ABOUT THIS EXERCISE:
Among the entries below, find every line that has "value" and pull it out.

GIVEN RECORDS:
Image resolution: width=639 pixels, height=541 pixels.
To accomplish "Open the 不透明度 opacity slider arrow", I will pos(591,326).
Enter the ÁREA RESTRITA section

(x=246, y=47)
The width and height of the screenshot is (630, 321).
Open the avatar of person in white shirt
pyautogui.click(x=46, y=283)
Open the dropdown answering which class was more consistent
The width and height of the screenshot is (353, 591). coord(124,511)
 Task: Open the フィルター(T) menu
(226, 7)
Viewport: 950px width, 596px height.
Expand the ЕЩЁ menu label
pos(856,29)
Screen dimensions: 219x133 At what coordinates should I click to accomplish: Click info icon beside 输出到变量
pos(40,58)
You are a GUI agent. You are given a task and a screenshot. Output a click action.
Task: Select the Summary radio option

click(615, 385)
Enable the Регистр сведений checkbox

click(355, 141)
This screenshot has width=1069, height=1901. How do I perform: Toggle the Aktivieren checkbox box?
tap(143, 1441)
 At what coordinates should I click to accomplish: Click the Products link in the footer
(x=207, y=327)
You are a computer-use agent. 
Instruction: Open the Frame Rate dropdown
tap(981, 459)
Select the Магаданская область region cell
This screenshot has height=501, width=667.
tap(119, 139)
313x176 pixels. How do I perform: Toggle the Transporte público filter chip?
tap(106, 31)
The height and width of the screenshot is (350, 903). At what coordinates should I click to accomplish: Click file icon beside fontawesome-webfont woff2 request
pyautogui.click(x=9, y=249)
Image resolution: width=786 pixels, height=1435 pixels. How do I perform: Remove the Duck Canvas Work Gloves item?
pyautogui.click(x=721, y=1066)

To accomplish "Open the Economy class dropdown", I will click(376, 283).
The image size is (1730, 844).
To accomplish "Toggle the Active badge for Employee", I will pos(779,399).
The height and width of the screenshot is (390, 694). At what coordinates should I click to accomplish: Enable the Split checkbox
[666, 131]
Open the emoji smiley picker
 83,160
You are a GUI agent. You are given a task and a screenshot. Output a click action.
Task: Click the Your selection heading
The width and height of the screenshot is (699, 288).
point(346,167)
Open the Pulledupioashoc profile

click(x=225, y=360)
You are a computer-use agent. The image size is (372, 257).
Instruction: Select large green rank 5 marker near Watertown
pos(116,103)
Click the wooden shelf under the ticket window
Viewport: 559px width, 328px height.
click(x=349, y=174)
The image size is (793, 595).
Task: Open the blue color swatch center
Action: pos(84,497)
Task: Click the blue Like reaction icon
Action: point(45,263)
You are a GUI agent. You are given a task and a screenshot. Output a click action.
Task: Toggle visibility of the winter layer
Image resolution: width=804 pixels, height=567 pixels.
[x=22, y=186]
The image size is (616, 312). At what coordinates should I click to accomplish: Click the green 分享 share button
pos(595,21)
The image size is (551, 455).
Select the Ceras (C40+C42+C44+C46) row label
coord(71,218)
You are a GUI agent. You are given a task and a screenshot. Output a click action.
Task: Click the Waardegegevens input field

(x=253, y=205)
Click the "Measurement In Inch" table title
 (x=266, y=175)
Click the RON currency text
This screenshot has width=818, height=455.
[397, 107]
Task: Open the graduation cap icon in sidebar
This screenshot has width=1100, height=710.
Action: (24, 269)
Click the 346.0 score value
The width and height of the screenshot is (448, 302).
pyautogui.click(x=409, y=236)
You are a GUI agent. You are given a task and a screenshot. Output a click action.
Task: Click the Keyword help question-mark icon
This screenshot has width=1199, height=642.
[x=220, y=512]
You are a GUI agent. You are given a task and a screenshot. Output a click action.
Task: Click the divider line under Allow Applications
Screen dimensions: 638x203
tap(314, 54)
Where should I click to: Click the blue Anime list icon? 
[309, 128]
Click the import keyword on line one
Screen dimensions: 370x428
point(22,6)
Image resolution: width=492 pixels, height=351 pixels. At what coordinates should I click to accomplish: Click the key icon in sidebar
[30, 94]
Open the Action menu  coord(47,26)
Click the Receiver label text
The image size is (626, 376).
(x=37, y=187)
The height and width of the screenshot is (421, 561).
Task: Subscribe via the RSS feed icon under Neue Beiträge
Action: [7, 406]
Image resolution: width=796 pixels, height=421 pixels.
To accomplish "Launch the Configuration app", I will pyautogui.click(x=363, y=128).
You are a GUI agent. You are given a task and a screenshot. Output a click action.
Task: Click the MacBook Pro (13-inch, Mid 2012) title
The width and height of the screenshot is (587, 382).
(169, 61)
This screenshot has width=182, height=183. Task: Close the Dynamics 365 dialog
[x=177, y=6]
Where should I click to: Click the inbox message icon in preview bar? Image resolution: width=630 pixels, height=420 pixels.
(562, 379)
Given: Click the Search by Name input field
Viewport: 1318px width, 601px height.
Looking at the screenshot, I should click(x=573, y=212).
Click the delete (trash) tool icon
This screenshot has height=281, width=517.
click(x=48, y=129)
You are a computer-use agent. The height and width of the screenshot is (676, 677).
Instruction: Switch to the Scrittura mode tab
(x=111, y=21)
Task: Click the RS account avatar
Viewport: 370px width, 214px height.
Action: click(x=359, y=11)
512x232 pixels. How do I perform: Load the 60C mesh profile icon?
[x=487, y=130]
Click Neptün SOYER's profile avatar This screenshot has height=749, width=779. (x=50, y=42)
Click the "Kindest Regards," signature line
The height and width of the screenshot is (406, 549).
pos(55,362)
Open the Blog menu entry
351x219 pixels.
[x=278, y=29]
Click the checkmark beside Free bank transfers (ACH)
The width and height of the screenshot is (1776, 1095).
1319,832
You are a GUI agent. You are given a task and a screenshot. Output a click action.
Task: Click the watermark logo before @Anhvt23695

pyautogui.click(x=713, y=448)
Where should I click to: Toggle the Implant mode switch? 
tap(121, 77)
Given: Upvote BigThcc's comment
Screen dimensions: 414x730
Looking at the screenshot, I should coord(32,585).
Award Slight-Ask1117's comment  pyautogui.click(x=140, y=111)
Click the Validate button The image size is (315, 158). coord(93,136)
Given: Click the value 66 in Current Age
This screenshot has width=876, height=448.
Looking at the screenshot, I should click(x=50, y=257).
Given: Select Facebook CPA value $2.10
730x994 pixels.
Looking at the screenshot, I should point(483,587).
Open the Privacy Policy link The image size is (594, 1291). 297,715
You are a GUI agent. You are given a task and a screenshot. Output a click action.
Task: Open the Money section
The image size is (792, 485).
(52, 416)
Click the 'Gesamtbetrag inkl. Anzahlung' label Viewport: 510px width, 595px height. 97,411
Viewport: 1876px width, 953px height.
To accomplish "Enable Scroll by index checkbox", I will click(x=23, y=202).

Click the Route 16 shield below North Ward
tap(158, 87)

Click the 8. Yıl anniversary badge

WRITTEN ANSWER:
Click the 346.0 score value
Given: Click the value 66 in Current Age
Given: Select Facebook CPA value $2.10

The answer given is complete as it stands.